Paul Worthington lays out the issues in Interesting Times:
"Positioning has had a long and storied history. The original concept, like much strategic thinking (including the word strategy) came from the world of the military where armies would quite literally seek to take defensible positions from which to fight. The origins of modern positioning came from Jack Trout in the late 1960′s. And as Vijay Govindarajan and Chris Trimble note in their book “The Other Side of Innovation: Solving The Execution Challenge” the height of positioning as a business strategy came in the 1980′s, when businesses sought the creation of defensible positions from which to compete.
However, as they go on to note, strategic positioning started to unravel when it became apparent that no position is defensible in the long run. There will always be a competitor or substitute that will come along and destroy value. It is this fact that leads them to observe that modern day business strategies have increasingly moved from defense to offense, and in specific terms toward a dynamic approach focused on constantly innovating new sources of value. For two very successful proponents of exactly this approach just think Apple or Google.

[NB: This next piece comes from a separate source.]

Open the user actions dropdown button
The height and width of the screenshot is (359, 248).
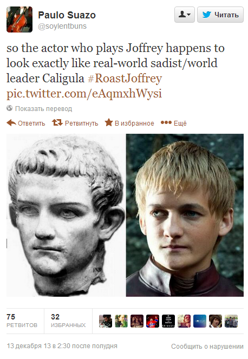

However, while the thinking on business strategy has clearly evolved over time, it isn’t clear that the thinking on brand strategy has kept up. Instead of constant innovation, the idea of how you “position” a brand has instead become locked into various static models that aren’t taking account of the same shifts.
Unfortunately, this means the way positioning is thought about today has three potentially fatal flaws:
1. The positioning is almost always arrived at in the context of the existing competitive set
2. The positioning almost always focuses on something that is “defensible” relative to this competitive set
3. The positioning is almost always static statement rather than a dynamic concept
The flaw is not only that nothing is defensible in the long run, but increasingly that businesses do not know who their competitors will be from one year to the next. As the business cycle has sped up and technology has massively decreased the costs of entry across many industries, new competitors are today springing up overnight.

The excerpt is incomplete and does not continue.